Additionally, the variability in the timing of breakfast, lunch or dinner was calculated as follows: Breakfast or lunch or dinner jet lag (h) = Time on weekends − Time on weekdays. All analyses were conducted using the absolute value of the estimated eating, breakfast, lunch, or dinner jet lag [26].
Integer values of eating, breakfast, lunch, or dinner jet lag were used to evaluate the frequency of the delay or advance of each meal timing on weekends. Thereby, “advance” in the timing of a meal was considered if values were lower than −1, “delay” in the timing of a meal was considered if values higher than +1, and the “maintenance” in the timing of the meal was considered if values ranged from −1 to +1 [25].

2.4. Anthropometric Parameters

Self-reported height and weight were queried in a questionnaire as ‘What is your current weight? (kg)’ and ‘What is your current height? (cm)’. BMI was calculated as weight (kg) divided by squared height (m).

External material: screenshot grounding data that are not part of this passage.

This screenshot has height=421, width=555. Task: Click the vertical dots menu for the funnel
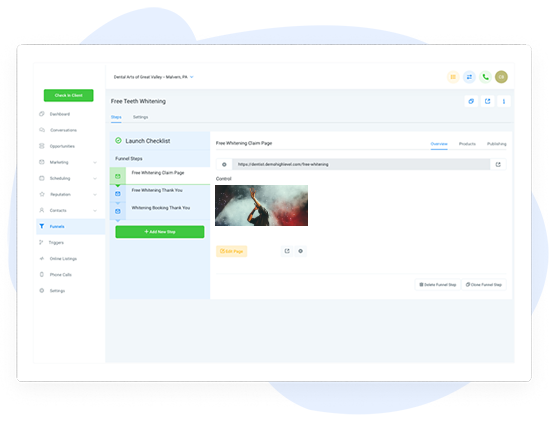[504, 101]
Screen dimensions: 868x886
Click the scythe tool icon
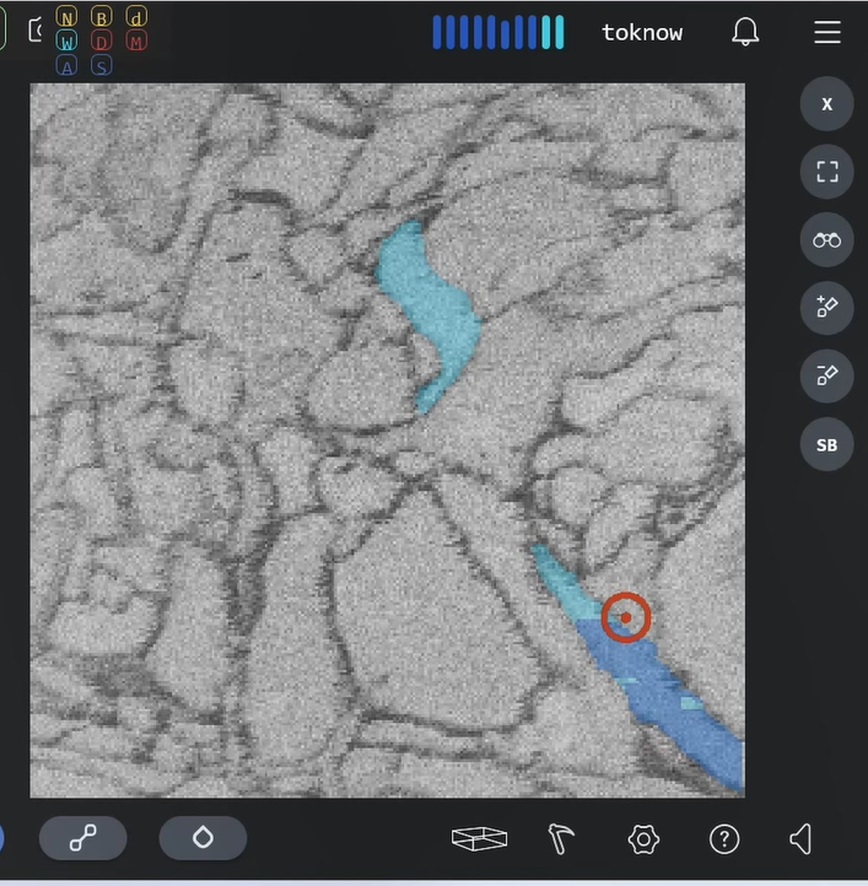click(x=562, y=838)
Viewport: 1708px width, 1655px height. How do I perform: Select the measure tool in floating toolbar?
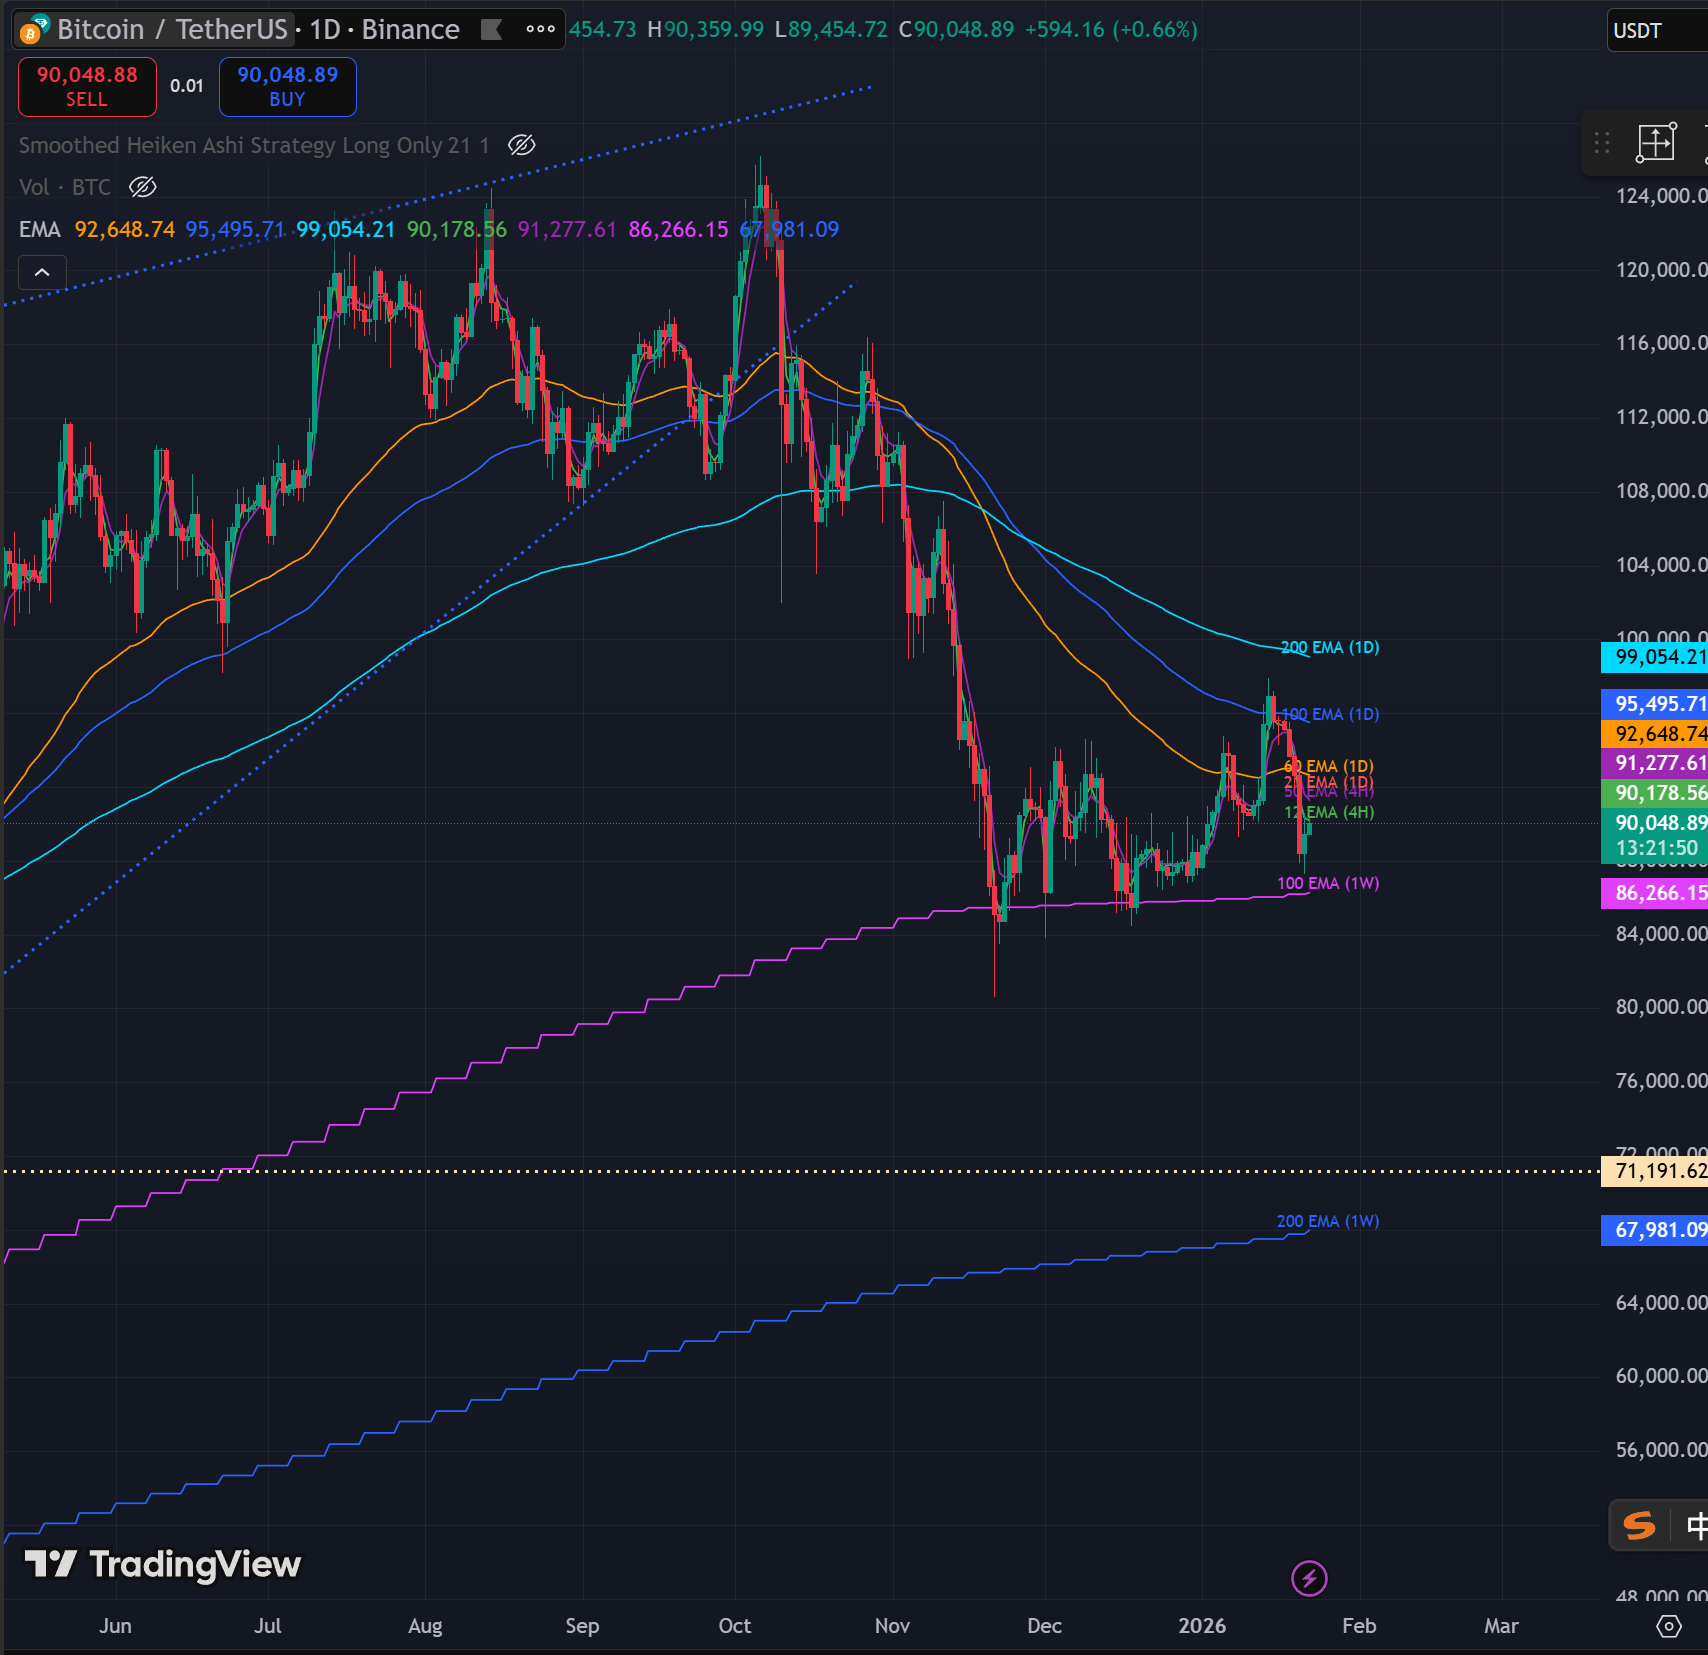(1655, 143)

2.5. Sleep and Circadian Parameters

The chronotype was estimated using the phase (local time) of the middle between bed and wakeup timing (midpoint of sleep) on free days (MSF), based on the instructions accompanying the Munich Chronotype Questionnaire [28].
Social jet lag (h), defined as the discrepancy between the internal and external timing, was measured by subtracting each participant’s midpoint of sleep on weekdays, from the midpoint of sleep on weekends [26]. All analyses were conducted using the absolute value of social jet lag [22,26].
Habitual sleep duration (h) was estimated by questionnaire including the questions ‘During weekdays/weekends: At what time do you usually go to bed?’, ‘During weekdays/weekends: At what time do you usually wake up?’. A total weekly sleep duration was calculated as follows: [5 × weekday sleep (h) + 2 × weekend sleep (h)]/7 [29].

2.6. Lifestyle Variables

Diet quality was evaluated through the Mediterranean Diet Quality Index (KIDMED) [30] for Spanish young subjects. The KIDMED scores range from −4 to 12 and has demonstrated reliable psychometric properties using Chronbach’s alfa (α = 0.765). Diet quality for Mexican subjects was evaluated through the Quality Index Food Consumption Pattern (QIFCP) [31]. In this case, scores range from 0 to 93. Additionally, the QIFCP demonstrated reliable psychometric properties using Chronbach’s alfa (α = 0.762). In both cases, the higher the score, the better the diet quality. Thus, scores were transformed into z-scores and then combined in a common variable of “diet quality”. Noteworthy, diet quality was evaluated with the appropriate tool for each country because of the differences in typical products and crops, as well as, the diversity in cultural, geographical, and ecological environments between the two countries.
Finally, physical activity was measured with the short version of the International Physical Activity Questionnaire (IPAQ) [32]. Physical activity was evaluated in minutes per week of Metabolic Equivalent of Task (MET), for both populations. In this case, the higher the score, the more intense the level of physical activity. This questionnaire demonstrated reliable psychometric properties using Chronbach’s alfa (α = 0.713). Additionally, it has been validated in a similar population and has demonstrated a good correlation with accelerometer data [32].

2.7. Statistical Analyses

Normality was confirmed in all variables by histograms and Q-Q plots. Variables were described by means and standard deviations for continuous variables and proportions for categorical data. Paired t-tests were used to compare the mean of the timing of breakfast, lunch, dinner and eating duration on weekends versus weekdays. Associations between eating, breakfast, lunch and dinner jet lag with circadian related variables and BMI were studied using Pearson correlations. Any significant relationship between variables was further investigated with linear regression analyses and adjusted by covariates. In addition, a hierarchical multivariate regression analysis was conducted to determine whether eating jet lag was associated with BMI, independent of potentially confounding variables. Analyses were performed with the SPSS statistical computer software, version 24.0 (IBM SPSS Statistics, Armonk, NY, USA). Restricted cubic splines were used to analyze the shape of the association between eating jet lag and BMI. We set the reference cut-point at the minimum observed value of the eating jet lag (0 h). Splines were fitted and plotted using the “glm’ package in R Software (R Foundation for Statistical Computing, Vienna, Austria) [33]. All models were adjusted for age, gender, nationality, physical activity, sleep duration, and diet quality. A statistical test was considered significant when p < 0.05.

3. Results

Briefly, 1106 individuals (72% Spanish; 78% females; 21.0 ± 2.5 years) were included in this cross-sectional study (Table S1). Overall, 16.4% of the individuals had overweight or obesity, while 58.0% of the individuals showed an average diet quality and 50.7% reported vigorous physical activity. In addition, mean chronotype (shown by the MSF) was at 05:17 ± 01:13 h and mean social jet lag was of 1.7 ± 1.0 h.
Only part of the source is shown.